0
votes

I have about 100GB data in BigQuery, and I'm fairly new to using data analysis tools. I want to grab about 3000 extracts for different queries, using a programmatic series of SQL queries, and then run some statistical analysis to compare kurtosis across those extracts.

Right now my workflow is as follows:

  • running on my local machine, use BigQuery Python client APIs to grab the data extracts and save them locally
  • running on my local machine, run kurtosis analysis over the extracts using scipy

The second one of these works fine, but it's pretty slow and painful to save all 3000 data extracts locally (network timeouts, etc).

Is there a better way of doing this? Basically I'm wondering if there's some kind of cloud tool where I could quickly run the calls to get the 3000 extracts, then run the Python to do the kurtosis analysis.

I had a look at https://cloud.google.com/bigquery/third-party-tools but I'm not sure if any of those do what I need.

3
I should say, I'm not wedded to BigQuery - could switch to another service e.g. Spark if that would be more suitable. - Richard
If you're going to vote to close this, please could you explain why, and suggest where I should ask the question instead? I'm asking it in good faith, and I would really appreciate some help, and I think it's a useful question for others to learn from. - Richard

3 Answers

2
votes

So far Cloud Datalab is your best option
https://cloud.google.com/datalab/
It is in beta so some surprises are possible
Datalab is built on top of below (Jupyter/IPython) option and totally in cloud

Another option is Jupyter/IPython Notebook
http://jupyter-notebook-beginner-guide.readthedocs.org/en/latest/

Our data sience team started with second option long ago with great success and now are moving toward Datalab

For the rest of the business (prod, bi, ops, sales, marketing, etc.), though, we had to build our own workflow/orchestration tool as nothing around was found good or relevant enough.

1
votes

two easy ways:

1: if your issue is network like you say, use a google compute engine machine to do the analisis, in the same zone as your bigquery tables (us, eu etc). it will not have network issues getting data from bigquery and will be super-fast. the machine will only cost you for the minutes you use it. save a snapshot of your machine to reuse the machine setup anytime (snapshot also has monthly cost but much lower than having the machine up.)

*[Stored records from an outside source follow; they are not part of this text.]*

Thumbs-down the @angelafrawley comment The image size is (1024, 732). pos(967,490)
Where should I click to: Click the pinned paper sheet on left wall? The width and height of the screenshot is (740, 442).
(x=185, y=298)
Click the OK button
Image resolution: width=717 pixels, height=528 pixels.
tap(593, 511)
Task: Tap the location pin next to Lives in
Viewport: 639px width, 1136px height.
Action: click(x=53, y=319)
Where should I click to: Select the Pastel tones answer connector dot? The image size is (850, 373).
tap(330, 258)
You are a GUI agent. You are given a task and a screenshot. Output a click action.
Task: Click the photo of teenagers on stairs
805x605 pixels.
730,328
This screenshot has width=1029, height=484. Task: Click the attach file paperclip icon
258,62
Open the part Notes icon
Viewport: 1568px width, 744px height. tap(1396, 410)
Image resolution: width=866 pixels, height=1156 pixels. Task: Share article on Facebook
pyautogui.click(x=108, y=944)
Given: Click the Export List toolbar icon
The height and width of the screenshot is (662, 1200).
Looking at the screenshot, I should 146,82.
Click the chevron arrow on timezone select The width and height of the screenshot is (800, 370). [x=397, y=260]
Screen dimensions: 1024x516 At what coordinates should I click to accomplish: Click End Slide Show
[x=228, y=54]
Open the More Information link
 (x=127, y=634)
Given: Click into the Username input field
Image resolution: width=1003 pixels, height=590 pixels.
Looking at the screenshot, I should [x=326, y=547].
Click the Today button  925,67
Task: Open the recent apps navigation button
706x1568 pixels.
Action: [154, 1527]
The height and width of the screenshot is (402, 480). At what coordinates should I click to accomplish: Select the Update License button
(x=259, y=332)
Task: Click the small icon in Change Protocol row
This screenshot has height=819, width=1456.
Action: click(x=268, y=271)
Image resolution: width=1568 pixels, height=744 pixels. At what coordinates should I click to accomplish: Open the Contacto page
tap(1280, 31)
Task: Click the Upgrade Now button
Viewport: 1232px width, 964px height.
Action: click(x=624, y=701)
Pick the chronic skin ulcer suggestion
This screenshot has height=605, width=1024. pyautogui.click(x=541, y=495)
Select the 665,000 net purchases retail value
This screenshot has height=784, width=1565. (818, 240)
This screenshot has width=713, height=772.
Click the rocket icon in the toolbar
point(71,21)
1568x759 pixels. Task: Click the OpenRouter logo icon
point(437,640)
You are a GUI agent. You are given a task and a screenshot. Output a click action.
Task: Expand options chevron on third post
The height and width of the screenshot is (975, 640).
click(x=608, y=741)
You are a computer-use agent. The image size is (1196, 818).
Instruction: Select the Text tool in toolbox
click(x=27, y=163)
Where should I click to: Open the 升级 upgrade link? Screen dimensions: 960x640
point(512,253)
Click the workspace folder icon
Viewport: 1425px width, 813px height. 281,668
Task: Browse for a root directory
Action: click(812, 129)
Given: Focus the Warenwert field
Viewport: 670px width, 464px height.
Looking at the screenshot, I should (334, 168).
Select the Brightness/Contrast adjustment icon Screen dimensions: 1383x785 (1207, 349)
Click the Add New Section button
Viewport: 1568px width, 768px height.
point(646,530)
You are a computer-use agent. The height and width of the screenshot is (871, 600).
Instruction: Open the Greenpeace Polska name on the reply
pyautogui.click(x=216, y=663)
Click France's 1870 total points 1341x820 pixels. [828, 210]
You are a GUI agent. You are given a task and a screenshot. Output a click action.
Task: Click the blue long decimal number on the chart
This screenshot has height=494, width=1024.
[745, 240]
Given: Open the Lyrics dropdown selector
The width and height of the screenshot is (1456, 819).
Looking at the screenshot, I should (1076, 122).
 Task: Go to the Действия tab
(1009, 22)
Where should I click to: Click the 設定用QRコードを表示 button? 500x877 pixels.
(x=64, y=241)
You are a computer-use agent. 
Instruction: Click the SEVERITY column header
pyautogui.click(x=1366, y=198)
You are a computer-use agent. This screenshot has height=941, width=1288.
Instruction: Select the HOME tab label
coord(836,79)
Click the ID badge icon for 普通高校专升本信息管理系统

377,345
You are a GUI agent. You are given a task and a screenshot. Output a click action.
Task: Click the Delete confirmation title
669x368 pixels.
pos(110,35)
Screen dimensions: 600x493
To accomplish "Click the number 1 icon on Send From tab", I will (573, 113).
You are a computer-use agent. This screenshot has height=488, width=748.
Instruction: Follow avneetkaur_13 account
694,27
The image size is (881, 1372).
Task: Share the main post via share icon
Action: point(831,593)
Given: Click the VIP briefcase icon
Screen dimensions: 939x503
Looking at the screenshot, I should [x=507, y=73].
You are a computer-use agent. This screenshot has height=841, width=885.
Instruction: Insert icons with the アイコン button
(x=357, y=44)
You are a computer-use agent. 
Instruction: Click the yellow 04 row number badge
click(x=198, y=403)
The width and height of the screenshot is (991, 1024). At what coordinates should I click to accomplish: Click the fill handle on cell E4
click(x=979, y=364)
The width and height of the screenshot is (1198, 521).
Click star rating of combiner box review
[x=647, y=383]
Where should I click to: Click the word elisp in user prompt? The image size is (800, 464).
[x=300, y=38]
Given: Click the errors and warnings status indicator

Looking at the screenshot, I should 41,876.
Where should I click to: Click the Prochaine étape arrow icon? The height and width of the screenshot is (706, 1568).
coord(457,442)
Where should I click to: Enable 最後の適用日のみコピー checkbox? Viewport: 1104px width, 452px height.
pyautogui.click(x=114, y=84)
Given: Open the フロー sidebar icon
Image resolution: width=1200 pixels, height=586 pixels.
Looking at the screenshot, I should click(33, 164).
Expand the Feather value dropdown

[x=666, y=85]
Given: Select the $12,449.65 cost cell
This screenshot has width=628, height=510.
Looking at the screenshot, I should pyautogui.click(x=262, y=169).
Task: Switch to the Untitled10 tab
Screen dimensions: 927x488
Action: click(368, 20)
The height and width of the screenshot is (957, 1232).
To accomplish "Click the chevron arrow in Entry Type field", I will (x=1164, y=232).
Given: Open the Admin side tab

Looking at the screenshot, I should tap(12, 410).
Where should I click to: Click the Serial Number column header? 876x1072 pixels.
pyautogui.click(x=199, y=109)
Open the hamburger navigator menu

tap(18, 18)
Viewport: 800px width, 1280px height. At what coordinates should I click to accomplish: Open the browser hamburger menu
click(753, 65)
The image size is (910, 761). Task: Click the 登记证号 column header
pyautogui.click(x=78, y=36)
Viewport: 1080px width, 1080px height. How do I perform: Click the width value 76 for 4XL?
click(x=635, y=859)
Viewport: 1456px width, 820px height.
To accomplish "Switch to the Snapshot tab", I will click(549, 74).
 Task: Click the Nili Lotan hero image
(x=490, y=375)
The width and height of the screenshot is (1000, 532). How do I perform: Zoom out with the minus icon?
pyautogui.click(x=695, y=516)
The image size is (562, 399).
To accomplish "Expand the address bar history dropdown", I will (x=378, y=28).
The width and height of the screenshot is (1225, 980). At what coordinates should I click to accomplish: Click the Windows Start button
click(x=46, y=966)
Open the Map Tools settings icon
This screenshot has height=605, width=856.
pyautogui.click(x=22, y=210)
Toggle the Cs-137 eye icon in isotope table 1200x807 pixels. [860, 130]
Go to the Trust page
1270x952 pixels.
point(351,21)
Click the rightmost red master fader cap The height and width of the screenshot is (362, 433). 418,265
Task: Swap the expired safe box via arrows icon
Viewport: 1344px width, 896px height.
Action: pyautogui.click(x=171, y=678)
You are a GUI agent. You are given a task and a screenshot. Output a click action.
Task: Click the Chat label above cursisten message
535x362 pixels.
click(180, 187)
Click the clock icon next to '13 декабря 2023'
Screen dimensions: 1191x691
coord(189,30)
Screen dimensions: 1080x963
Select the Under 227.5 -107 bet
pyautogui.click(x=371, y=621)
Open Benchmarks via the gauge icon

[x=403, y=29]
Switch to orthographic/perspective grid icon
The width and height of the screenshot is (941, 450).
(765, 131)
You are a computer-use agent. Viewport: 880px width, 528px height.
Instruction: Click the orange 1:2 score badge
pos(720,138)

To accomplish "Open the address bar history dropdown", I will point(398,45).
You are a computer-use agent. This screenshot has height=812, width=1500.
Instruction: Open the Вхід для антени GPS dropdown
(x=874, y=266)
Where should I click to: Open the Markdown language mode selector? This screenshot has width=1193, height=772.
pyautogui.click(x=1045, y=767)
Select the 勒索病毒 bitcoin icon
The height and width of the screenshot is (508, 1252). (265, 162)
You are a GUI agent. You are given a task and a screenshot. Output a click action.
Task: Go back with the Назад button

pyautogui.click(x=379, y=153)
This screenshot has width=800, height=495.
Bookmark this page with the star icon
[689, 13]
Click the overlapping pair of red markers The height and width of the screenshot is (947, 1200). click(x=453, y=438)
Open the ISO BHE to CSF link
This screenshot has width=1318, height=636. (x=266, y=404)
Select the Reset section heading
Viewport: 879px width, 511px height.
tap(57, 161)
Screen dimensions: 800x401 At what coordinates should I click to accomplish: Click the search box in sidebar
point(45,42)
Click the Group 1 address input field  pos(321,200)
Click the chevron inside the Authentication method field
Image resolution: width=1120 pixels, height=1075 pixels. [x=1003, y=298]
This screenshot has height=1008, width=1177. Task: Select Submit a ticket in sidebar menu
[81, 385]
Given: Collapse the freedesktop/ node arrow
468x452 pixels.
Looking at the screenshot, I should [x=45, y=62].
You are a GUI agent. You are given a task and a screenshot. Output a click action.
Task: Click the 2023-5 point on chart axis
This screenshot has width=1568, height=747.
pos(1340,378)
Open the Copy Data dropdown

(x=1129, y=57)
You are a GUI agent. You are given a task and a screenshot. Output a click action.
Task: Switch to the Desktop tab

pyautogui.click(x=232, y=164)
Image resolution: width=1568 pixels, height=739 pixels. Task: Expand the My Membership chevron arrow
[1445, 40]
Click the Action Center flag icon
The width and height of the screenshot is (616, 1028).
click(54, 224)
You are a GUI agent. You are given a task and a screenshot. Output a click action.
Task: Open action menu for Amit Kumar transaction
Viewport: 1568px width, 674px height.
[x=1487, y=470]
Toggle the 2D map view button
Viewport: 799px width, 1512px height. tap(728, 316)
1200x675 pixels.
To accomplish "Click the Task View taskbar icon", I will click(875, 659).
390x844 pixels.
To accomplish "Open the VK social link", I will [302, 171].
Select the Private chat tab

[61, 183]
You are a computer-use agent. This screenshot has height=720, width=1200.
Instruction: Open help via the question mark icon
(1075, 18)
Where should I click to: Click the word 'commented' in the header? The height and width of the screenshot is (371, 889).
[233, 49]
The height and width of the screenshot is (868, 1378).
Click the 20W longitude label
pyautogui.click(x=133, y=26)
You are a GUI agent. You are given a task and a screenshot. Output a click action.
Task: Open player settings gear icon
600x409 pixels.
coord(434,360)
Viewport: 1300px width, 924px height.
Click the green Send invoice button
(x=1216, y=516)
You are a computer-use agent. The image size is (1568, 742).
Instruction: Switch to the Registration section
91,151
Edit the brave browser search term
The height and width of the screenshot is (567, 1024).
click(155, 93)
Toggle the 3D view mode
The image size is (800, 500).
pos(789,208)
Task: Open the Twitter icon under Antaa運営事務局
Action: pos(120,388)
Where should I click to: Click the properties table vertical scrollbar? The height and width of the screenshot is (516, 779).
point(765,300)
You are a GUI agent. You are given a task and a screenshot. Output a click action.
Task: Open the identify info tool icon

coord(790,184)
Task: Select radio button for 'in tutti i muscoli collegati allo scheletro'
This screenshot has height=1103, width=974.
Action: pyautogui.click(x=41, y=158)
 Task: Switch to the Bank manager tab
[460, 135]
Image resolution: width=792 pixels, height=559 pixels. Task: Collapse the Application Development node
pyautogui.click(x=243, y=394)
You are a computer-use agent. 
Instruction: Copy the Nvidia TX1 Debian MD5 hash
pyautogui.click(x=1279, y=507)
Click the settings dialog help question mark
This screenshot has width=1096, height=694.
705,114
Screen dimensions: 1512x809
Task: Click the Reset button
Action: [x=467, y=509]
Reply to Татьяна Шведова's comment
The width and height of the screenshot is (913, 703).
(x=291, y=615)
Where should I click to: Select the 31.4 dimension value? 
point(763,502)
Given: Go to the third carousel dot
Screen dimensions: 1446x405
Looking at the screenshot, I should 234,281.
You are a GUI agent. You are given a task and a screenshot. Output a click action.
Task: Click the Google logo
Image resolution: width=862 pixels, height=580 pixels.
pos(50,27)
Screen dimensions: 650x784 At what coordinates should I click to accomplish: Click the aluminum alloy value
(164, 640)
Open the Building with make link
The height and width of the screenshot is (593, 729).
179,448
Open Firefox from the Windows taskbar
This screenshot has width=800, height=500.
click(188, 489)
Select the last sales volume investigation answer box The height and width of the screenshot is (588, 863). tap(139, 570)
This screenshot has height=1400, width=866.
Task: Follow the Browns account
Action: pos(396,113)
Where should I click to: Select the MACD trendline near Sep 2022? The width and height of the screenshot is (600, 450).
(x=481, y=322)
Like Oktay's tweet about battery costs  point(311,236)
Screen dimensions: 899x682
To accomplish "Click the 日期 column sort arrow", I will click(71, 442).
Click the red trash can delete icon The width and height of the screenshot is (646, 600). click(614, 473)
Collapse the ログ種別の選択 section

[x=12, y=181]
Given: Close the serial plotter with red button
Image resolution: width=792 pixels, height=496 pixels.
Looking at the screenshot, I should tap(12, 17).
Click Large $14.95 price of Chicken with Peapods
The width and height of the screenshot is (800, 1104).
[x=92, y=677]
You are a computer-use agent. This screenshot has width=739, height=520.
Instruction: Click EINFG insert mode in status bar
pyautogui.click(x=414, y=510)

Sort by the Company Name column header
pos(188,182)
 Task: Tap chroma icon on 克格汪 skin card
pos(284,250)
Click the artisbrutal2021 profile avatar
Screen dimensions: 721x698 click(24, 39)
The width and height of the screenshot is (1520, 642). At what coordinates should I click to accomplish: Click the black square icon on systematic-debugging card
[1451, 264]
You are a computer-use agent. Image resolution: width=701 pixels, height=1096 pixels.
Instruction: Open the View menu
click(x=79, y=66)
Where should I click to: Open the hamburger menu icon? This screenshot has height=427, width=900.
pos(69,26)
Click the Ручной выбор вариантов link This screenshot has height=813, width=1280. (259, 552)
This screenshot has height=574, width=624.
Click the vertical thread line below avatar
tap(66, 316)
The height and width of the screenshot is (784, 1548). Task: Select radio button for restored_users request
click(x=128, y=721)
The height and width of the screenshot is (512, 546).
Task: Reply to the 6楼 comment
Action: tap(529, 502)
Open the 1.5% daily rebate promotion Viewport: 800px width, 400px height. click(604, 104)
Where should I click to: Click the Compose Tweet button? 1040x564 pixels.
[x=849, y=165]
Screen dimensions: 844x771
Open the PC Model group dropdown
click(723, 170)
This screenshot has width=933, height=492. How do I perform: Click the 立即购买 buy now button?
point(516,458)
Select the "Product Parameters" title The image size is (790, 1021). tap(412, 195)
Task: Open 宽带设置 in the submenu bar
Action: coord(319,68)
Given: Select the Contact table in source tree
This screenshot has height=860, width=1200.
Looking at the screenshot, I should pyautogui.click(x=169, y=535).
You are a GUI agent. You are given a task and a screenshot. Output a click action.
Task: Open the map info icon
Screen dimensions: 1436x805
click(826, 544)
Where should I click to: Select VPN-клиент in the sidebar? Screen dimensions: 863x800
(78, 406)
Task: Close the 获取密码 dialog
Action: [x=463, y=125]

2: use Google cloud Datalab (beta as of dec. 2015) which supports bigquery sources and gives you all the tools you need to do the analysis and later share it with others: https://cloud.google.com/datalab/

from their docs: "Cloud Datalab is built on Jupyter (formerly IPython), which boasts a thriving ecosystem of modules and a robust knowledge base. Cloud Datalab enables analysis of your data on Google BigQuery, Google Compute Engine, and Google Cloud Storage using Python, SQL, and JavaScript (for BigQuery user-defined functions)."

0
votes

You can check out Cooladata

It allows you to query BQ tables as external data sources. What you can do is either schedule your queries and export the results to Google storage, where you can pick up from there, or use the built in powerful reporting tool to answer your 3000 queries. It will also provide you all the BI tools you will need for your business.